Monday, November 8, 2010

Away and missing you

As I sit in my hotel room, a sudden thought strikes me. My little Eli. Two thousand miles away and he tugs at my heart with his little hand. I miss you so much. I also feel guilty; guilty for leaving you and guilty for needing a break.

I love you with all my heart. God knows I do, but sometimes I am overwhelmed. You are so energetic and determined that it seems all I do is say no, stop and don't. I feel awful about that at the end of the day; like a bad parent. I feel like I don't know what I'm doing and that somehow I will end up messing you up.

I want you to feel loved and supported and guided, and I just feel so uncertain about wether I'm doing all that for you in the best of ways. I think it's time for some classes. Maybe I'm not doing everything wrong, but it would help to hear it from someone "in the know."

Thursday, November 4, 2010

Always late

It seems we can never get out of the house on time. This morning, as luck would have it, I found Bumper, our Dachshound out and about in the living room.  Someone forgot to shut his crate and he peed all over the floor.  Since he's blind and prone to spin, he'd spun around spreading urine all across the entire living room.  As if I had time to clean up!

I took all the dogs out to the yard to do their business and proceeded to clean up the mess. Eli, my son, was luckily still asleep.

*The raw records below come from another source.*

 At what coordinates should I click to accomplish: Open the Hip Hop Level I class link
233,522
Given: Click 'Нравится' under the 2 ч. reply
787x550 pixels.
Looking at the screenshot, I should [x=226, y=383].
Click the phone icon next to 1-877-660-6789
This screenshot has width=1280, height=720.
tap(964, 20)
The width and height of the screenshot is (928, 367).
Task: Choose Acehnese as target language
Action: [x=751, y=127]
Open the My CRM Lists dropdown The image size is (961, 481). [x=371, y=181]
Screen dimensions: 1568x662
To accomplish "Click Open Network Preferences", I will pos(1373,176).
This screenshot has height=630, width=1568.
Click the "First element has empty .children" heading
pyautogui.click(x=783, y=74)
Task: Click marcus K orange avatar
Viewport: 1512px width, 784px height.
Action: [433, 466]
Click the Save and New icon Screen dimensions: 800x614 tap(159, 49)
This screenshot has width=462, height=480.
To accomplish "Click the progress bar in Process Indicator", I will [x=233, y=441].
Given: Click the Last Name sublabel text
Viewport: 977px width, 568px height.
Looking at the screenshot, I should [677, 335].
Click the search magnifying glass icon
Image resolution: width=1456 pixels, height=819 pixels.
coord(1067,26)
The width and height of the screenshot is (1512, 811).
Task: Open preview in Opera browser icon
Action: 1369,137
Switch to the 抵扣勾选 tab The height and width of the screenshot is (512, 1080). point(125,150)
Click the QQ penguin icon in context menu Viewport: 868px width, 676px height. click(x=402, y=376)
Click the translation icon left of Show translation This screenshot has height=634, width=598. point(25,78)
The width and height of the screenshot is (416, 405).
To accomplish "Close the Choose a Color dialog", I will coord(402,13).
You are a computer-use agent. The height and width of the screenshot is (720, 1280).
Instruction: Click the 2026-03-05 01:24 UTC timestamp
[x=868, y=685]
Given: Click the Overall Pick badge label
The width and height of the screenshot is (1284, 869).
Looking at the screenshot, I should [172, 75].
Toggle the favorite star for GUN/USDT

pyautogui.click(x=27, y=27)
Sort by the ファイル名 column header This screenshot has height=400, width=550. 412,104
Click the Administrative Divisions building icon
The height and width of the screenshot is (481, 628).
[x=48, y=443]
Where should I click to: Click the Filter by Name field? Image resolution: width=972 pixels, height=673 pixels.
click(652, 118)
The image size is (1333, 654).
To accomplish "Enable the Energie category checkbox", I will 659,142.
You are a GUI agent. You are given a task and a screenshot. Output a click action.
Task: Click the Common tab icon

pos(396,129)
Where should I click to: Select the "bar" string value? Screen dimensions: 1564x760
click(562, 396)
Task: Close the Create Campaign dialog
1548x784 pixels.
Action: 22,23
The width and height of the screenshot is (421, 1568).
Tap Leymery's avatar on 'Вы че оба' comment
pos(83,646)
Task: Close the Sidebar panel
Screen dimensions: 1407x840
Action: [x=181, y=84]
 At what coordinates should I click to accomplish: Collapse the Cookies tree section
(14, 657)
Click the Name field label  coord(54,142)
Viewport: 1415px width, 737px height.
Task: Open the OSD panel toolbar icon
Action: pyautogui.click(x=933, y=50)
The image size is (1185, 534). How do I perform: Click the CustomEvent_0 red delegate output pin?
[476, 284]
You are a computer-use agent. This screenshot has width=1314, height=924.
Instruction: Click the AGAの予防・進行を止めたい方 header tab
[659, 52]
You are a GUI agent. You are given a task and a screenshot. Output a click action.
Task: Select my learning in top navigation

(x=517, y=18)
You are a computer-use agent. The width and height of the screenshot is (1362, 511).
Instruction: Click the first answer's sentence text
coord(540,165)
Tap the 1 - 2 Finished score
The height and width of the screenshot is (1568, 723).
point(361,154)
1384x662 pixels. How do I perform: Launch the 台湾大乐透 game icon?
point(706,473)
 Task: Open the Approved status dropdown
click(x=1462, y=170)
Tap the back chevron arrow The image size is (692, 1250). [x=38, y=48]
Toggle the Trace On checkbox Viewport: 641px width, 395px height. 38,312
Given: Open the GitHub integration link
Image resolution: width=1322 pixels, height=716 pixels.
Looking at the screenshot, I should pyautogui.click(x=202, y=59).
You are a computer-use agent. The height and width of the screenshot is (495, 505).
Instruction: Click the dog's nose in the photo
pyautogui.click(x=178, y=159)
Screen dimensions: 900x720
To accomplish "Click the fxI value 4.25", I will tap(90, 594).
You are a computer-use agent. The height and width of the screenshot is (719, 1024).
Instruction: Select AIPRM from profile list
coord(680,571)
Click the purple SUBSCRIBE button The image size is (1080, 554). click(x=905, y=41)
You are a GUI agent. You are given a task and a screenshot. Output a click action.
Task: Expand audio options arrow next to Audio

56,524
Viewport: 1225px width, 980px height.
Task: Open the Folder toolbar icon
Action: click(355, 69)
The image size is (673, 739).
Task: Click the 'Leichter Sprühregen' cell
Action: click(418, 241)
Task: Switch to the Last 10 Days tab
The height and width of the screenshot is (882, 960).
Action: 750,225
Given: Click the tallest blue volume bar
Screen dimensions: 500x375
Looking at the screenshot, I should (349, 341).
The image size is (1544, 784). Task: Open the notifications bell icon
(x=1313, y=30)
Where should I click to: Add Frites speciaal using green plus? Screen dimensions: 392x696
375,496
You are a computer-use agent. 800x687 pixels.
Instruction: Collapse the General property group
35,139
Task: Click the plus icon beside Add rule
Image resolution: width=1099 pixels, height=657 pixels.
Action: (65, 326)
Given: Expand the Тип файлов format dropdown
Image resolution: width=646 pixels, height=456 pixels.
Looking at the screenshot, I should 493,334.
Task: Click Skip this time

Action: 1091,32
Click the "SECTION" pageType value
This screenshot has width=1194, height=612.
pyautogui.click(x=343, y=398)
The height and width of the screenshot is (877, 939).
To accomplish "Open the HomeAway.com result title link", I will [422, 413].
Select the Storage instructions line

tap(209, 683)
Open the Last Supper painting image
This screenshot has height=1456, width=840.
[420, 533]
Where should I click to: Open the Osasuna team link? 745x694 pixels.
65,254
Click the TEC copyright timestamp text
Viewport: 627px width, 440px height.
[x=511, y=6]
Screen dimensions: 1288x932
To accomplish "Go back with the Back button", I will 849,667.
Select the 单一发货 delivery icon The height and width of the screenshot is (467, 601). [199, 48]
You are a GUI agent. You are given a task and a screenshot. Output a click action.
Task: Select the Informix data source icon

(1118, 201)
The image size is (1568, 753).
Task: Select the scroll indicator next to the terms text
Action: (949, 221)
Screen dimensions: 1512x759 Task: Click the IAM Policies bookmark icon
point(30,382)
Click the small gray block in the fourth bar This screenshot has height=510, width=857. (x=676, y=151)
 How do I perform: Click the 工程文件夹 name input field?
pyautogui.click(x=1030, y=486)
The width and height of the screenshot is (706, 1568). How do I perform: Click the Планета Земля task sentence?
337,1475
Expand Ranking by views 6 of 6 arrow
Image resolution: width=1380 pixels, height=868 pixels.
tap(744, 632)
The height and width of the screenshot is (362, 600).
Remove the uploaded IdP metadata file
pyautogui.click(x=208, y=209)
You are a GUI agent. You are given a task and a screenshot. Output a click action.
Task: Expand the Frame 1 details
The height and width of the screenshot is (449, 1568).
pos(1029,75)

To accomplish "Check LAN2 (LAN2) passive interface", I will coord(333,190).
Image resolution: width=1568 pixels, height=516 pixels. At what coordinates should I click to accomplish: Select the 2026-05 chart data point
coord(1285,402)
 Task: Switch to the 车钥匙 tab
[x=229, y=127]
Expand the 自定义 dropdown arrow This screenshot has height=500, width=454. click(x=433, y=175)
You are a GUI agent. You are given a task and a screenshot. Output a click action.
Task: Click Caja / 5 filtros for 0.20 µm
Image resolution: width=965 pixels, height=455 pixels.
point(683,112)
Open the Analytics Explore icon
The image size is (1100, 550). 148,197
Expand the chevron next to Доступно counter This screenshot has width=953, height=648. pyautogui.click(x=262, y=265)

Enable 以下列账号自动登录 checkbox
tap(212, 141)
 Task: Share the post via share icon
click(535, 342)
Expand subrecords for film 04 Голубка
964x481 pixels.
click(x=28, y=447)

Then onto waking the two-year-old only to argue with him about going to daycare.  As ususal, he didn't want to go.  I don't argue with him anymore. I merely say "papi has to go to work and Eli has to go to daycare." I repeat it as many times as he says "I don't want to go." Then his eyes hurt, then he didn't want to go to the bathroom, then he didn't want to change out of his pajamas (soaken wet from an incident through the night).

The dogs are finally back from their outing and into their crates. I must still put on a shirt because if I put it on when I get ready in the morning it will be soaken wet by the time I leave the house from sweating with all this stress! We finally leave the house and I'm already ten minutes late! How does this happen? Why is it that I can't leave the house on time?!!!